■ **Set problem**:
Copy everything from "Friday, July 14, 2023" down to "tedious, time-consuming tasks." in the article on AI in chipmaking below, word for word.

■ **Excerpted text**:
— begin —
Friday, July 14, 2023
Machines are already building other machines, so it makes sense that artificial intelligence would help build the components necessary for them to exist, including processors and memory devices. But we’re a long way from AI replacing design engineers; the immediate benefits of machine learning (ML) and algorithms are the productivity gains that come with speeding up tedious, time-consuming tasks.
Recent research from Accenture’s annual Technology Vision report on generative AI found that 69% of global high-tech executives expect their organizations to benefit from accelerated innovation thanks to AI. Syed Alam, a high-tech industry lead at Accenture, told EE Times in an exclusive interview that manufacturing and supply chains are areas where generative AI is being explored to support the chipmaking process.
“Generative AI can improve chip utilization and yield by assisting on quality inspection and production scheduling,” Alam said, while the supply chain can be improved by optimizing material availability by monitoring and identifying breaking points in product delivery.
Design is another area where AI will have an impact, he added, because it can increase speed to market by helping manage the complexities throughout a chip’s lifecycle, such as rapid prototyping and easy visibility into all the digital documentation for a product.
“What the onset of generative AI means for semiconductor companies is that they will need to radically rethink how work gets done,” he said. “The focus must be on evolving operations and training people as much as [it is] on the technology.”
AI excels at optimization
Tetsu Ho, mobile DRAM manager at Winbond Electronics Corp., told EE Times in an exclusive interview that he sees AI as having the potential to revolutionize the design and manufacturing of chips by improving performance, reducing defects and increasing efficiency. “We think AI can help design cycle time like circuit placement and efficiency simulation result.”
In terms of the design process, Ho added that ML algorithms can be used to optimize chip performance. AI can also help generate new chip architectures and optimize chip layouts that improve performance while also reducing power consumption.
— end —
■ **Dataset extract**:
— begin —
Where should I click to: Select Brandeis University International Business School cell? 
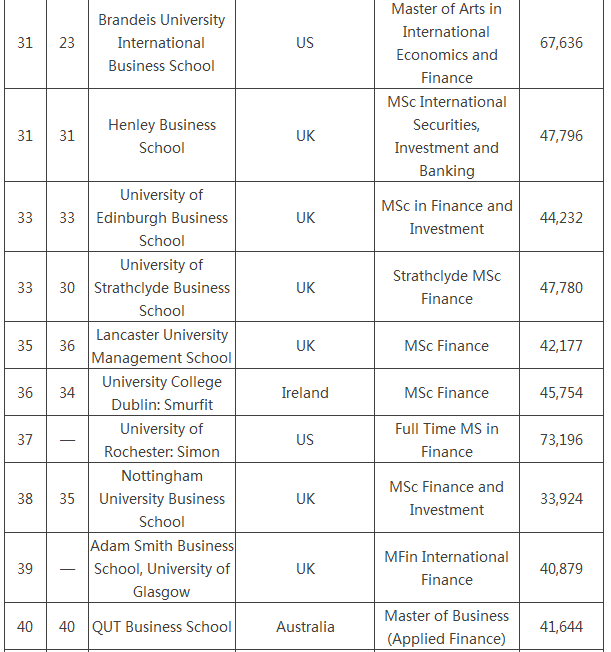pyautogui.click(x=161, y=43)
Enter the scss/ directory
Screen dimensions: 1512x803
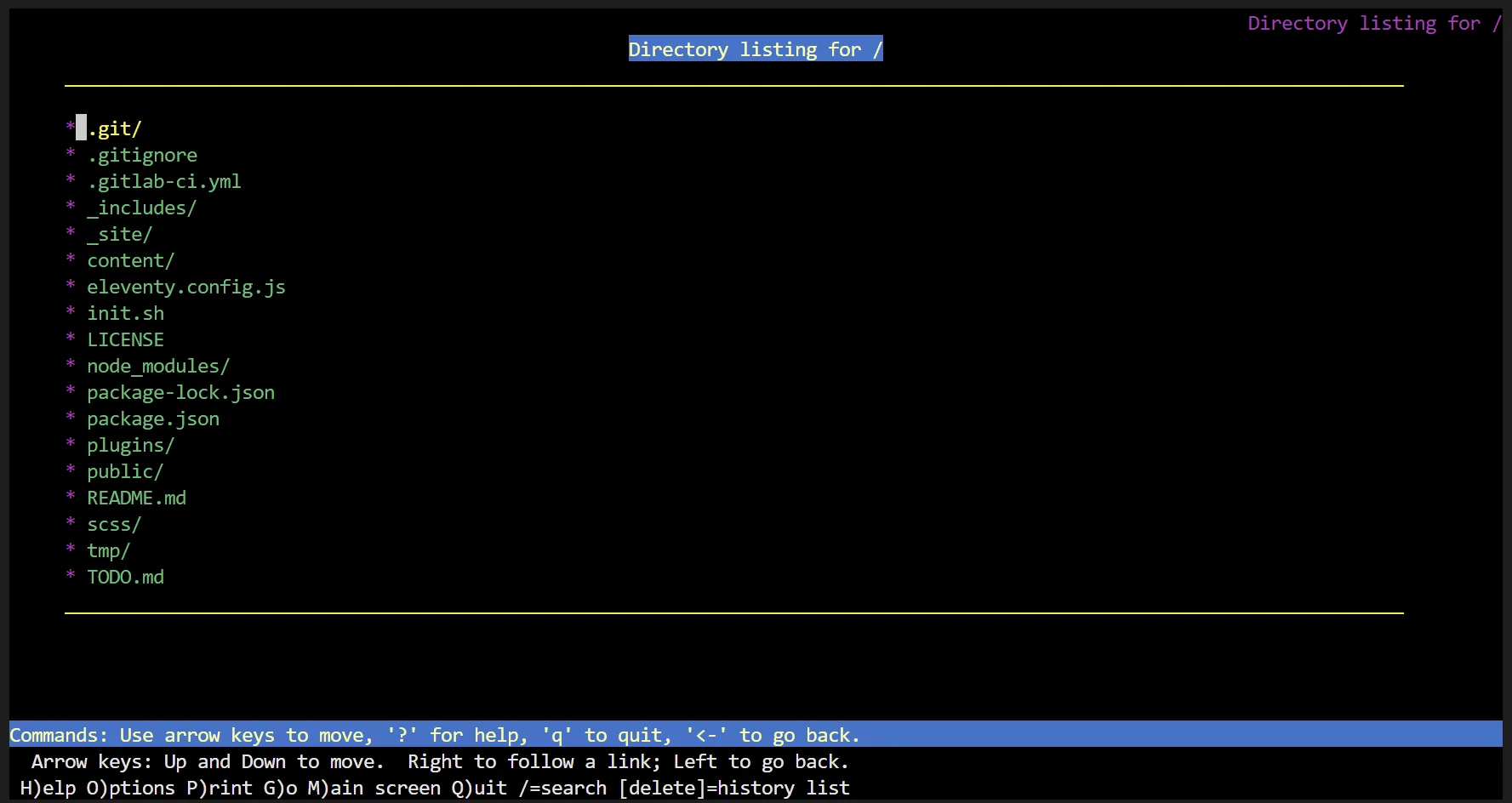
— end —
■ **Written answer**:
Friday, July 14, 2023
Machines are already building other machines, so it makes sense that artificial intelligence would help build the components necessary for them to exist, including processors and memory devices. But we’re a long way from AI replacing design engineers; the immediate benefits of machine learning (ML) and algorithms are the productivity gains that come with speeding up tedious, time-consuming tasks.